**Jobs**.
A. In the vMotion networking thread, what bandwidth does Doug Finley say the switches in his planned 10G solution will have between them?
B. Name every portgroup that Ralf says he would create on his single dvs in the vMotion networking thread.
C. Pick up the vMotion networking thread after Ralf's final comment, and write the next reply.

**Selected extract**.
Can i configure different ip range and vlan on the vMotion-kernel2 without generating problems?
Maybe this way?
vMotion-kernel1 – 192.168.10.x – vlan10
vMotion-kernel2 – 192.168.20.x – vlan20
Duncan Epping says
As far as I know you cannot control this unfortunately.
Doug Finley says
Bummer. We’re in the process of implementing a 10G solutuion where the switches will only have 20 or 40 gbps between them (probably enough for most cases). It would be tremendously helpful to be able to predetermine the paths to keep the traffic within a switch.
I just happened across an article by Kendric Coleman recommending that multi-nic vMotion not be used in a 10G environment. His argument is basically use only one link for vMotion so that other traffic can flip over to the unused one during vMotions. Do you have any recommendation one way or the other?
Thanks for the great post! We’ve been using it for over a year now and has been awesome.
Doug
Ralf says
What about the concept from http://blogs.vmware.com/networking/2011/11/vds-best-practices-rack-server-deployment-with-eight-1-gigabit-adapters.html with LBT as load balancing type.
I’ve 8 Uplinks (vmnic1-8) and would simply create one dvs with 4 portgroups (Mgmg, VMOTION-1, VMOTION-2 and VM network), LBT as load balancing + NIOC and all 8 dvUplinks active on all 4 portgroups. This seems to me the easiest way. No active/standby adapters. All portgroups setup identical.
Any comments?
Duncan Epping says
What is described above is what VMware recommends.
Ralf says
I forget to write that I mean “Design Option 2 – Dynamic configuration with NIOC and LBT”, but I guess it was clear without giving that information. Nice, then I will use this approach everywhere.

**Items**.

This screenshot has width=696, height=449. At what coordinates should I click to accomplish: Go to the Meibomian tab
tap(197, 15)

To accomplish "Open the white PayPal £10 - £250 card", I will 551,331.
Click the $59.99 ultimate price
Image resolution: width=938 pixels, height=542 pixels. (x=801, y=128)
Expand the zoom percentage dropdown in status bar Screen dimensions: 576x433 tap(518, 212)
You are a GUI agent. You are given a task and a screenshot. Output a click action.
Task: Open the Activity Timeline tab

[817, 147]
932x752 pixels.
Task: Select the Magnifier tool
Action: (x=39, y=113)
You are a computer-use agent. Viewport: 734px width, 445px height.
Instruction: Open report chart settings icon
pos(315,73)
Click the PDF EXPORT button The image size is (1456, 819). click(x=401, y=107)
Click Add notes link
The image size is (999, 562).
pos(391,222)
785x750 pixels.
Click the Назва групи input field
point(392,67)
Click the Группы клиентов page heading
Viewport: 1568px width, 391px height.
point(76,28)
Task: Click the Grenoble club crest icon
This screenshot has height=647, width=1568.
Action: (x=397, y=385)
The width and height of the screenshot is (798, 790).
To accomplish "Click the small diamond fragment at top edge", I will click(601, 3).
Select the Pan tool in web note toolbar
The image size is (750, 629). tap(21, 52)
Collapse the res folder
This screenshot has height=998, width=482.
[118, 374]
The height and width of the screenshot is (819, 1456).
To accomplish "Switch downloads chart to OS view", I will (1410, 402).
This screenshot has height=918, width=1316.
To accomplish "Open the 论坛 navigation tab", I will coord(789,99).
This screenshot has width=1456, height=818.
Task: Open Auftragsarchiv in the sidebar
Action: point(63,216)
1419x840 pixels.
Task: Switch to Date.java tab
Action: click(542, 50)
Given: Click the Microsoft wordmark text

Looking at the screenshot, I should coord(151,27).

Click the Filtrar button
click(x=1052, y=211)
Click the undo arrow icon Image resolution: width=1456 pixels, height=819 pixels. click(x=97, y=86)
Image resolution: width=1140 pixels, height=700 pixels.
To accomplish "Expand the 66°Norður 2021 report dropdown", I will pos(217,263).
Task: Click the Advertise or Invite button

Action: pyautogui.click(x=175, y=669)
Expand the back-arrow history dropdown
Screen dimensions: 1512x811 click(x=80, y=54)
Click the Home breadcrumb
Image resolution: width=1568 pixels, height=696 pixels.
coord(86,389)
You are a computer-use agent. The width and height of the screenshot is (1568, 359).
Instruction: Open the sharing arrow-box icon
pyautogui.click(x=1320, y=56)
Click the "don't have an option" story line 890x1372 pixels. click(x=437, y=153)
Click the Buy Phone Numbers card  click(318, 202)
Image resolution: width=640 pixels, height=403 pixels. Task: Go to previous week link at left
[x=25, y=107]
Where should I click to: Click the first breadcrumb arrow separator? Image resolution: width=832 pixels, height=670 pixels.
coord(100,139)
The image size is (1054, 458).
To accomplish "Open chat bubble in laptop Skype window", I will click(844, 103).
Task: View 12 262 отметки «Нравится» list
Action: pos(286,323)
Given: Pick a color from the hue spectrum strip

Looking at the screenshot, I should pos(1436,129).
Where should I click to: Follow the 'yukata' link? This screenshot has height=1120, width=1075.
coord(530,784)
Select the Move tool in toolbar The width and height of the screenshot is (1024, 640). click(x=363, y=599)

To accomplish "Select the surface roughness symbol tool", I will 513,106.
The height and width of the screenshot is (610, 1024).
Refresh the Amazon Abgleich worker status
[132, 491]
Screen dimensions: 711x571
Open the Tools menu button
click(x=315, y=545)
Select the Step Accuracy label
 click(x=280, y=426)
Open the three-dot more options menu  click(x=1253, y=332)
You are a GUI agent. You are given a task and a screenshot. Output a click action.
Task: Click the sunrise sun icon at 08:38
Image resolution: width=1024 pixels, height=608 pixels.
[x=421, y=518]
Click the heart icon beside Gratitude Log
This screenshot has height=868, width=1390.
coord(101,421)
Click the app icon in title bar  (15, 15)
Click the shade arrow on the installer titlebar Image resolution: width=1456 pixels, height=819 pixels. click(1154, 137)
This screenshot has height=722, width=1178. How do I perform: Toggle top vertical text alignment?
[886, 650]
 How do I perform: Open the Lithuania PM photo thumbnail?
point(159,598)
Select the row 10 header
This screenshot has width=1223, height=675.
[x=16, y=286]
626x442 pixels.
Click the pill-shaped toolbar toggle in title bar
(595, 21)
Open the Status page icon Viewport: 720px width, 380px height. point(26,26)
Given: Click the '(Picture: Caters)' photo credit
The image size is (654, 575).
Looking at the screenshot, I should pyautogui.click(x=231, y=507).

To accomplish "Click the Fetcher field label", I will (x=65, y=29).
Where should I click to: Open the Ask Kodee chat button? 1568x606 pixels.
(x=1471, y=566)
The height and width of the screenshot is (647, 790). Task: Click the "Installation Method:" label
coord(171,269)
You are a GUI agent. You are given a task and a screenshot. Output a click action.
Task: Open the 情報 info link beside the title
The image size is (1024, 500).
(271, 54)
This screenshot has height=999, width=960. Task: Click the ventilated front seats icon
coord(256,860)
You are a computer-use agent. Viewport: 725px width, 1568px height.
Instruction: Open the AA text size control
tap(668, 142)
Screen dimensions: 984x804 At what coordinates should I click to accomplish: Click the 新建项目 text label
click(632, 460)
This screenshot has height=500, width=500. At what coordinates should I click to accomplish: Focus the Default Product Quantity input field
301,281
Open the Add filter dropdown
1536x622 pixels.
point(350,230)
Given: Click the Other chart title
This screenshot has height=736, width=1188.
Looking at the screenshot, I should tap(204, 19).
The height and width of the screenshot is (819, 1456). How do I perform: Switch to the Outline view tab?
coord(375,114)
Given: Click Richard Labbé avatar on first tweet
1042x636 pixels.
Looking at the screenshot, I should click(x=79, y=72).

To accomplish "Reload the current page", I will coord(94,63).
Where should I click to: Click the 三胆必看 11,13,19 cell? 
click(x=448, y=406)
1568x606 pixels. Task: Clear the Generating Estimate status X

**Replies**.
A. Only 20 or 40 Gbps.

B. Mgmg, VMOTION-1, VMOTION-2, and VM network.

C.
Ralf says
This seems to not be working as expected here. I’m testing this with 3 VMs and get only 2 simultaneous vmotions (8 active 1ge interfaces/vmnics + vmk1 and vmk2 for vmotion1+2 + LBT load balancing). More interestingly I see traffic going only over one vmk port / vmnic. Should this spread the traffic equally over all assigned interfaces? Will this start to work better with a higher number of VMs?
am_7riel says
i still dont understand. what is the usage of 2 different active vmnic in 2 different vmkernel port for vmotion here? for workload capacity so the vmotion would be faster?
Jan Rafaj says
Hello Duncan,
Thanks for great article, it helped me a lot. However I still have one issue to resolve:
On each ESXi machine, we have multiple (8) pNICs all bond to an etherchannel (which means that in “NIC Teaming” tab, we have Load-balancing based on src+dst IP hash). Now, if I configure vMotion portgroup and in the “NIC Teaming” tab I check the “Override switch failover order” option as required and then try to move few pNICs in the list to the “Standby Adapters”, but vSphere pops a warning that “The IP hash based load balancing does not support Standby uplink physical adapters. Change all Standby uplinks to Active status”. I’m puzzled by this. So I went the route that in vMotion-01 portgroup I moved (lets say) pNICs 0,1,2,3 to “Active” and pNICs 4,5,6,7 to “Unused” instead of “Standby” adapters section. Similarly in vMotion-02, I moved pNICs 4,5,6,7 to “Active” and pNICs 0,1,2,3 to “Unused” section. My question is: IS THIS CONFIGURATION CORRECT FROM YOUR PERSPECTIVE? I cannot cancel the etherchannel trunks in general. Thanks a lot for your reply & time.
Duncan says
If you have the physical swithc also configured as an etherchannel than this is an unsupported configuration and definitely not recommend. So either fully drop the either channel configuration or drop this multi-nic vMotion setup.
Not sure why you are using etherchannels, I hardly ever have seen a use case for it.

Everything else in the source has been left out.